Tungsten exhibits exceptional resistance to environmental degradation, maintaining its structure even in harsh environments like salt water. The simple answer to whether tungsten rusts is no, because “rust” is chemically specific to iron. As a refractory metal, tungsten possesses inherent properties that prevent the destructive oxidation seen in common metals. This stability makes it a material of choice for demanding applications involving long-term exposure to corrosive elements.
Tungsten and the Chemistry of Corrosion
Tungsten is classified as a refractory metal, characterized by extremely high melting points, high density, and superior resistance to heat and wear. Its chemical properties set it apart from metals like iron, which are prone to rapid degradation. This distinction is important because the terms “rust” and “corrosion” are often mistakenly used interchangeably.
Corrosion is the general term for the deterioration of a material due to chemical or electrochemical reaction with its environment. Rust, however, is a very specific type of corrosion that occurs only when iron or its alloys react with oxygen and moisture. The reddish-brown substance formed is iron oxide, a compound unique to iron-based materials.
Since tungsten is not an iron-based metal, it cannot form iron oxide, making it chemically impossible for pure tungsten to rust. While tungsten can undergo oxidation (reaction with oxygen), the product is chemically distinct from rust. The metal’s behavior in environments containing oxygen and water, such as salt water, leads to a protective outcome.
The Protective Mechanism of Tungsten
Tungsten’s resistance to chemical attack stems from a self-passivation process that occurs upon initial exposure to an oxidizing environment. When the metal surface meets oxygen, it quickly forms a thin layer of tungsten trioxide (\(WO_3\)). This passive layer acts as a highly effective barrier, sealing the underlying metal from further reaction.
This tungsten oxide layer is stable and non-porous, meaning it does not flake off or expose fresh metal beneath, unlike iron rust. The protective film is chemically inert under standard conditions, preventing oxygen and water molecules from reaching the pure tungsten below. The metal’s inherent stability, reinforced by its high melting point of 3,422°C, further contributes to the integrity of this oxide layer.
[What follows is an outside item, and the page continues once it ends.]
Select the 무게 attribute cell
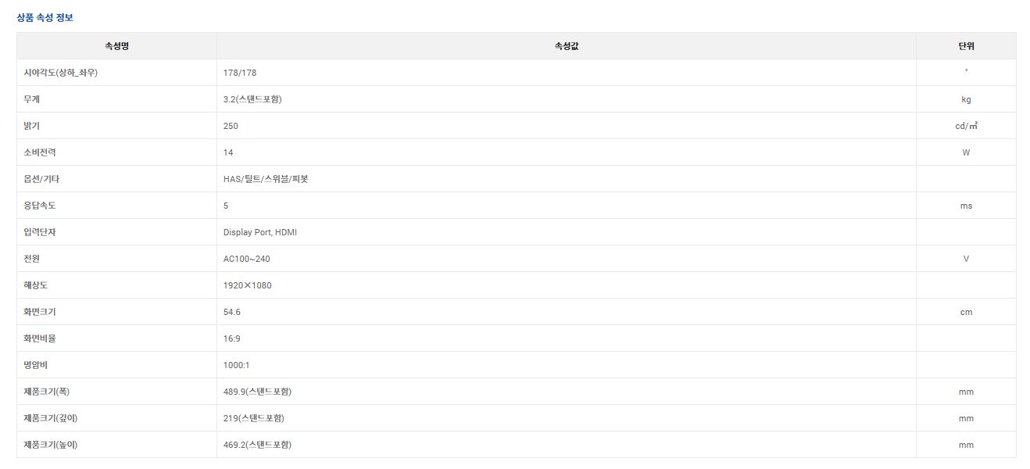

The formation of this hard, tenacious oxide film is the key to tungsten’s long-term survival in corrosive settings. It effectively halts the oxidation process at the surface, contrasting sharply with the continuous, destructive cycle of iron rusting. This stable \(WO_3\) film provides a lasting defense against the elements.
Tungsten’s Performance in Saltwater
Saltwater presents an aggressive environment for most metals due to dissolved oxygen and a high concentration of chloride ions. While chloride ions penetrate and break down protective oxide layers on many metals, tungsten resists this challenge effectively. The passive tungsten oxide film maintains its integrity even when immersed in seawater.
Tungsten and its alloys are considered inert in neutral or alkaline aqueous solutions, which includes the typical pH range of ocean water. In marine engineering, materials containing tungsten, such as tungsten carbide, are employed for components like propeller shafts and specialized bearings. Tungsten additions are also used to enhance the corrosion resistance of super duplex stainless steels in seawater environments.
Measurable degradation of tungsten typically only occurs under extreme conditions not found in the natural marine environment. The metal maintains its stability unless subjected to very strong acids, highly concentrated oxidizing agents, or temperatures exceeding \(400^\circ C\). For practical applications in the ocean, tungsten offers complete resistance to the corrosive forces of salt water and is immune to pitting corrosion.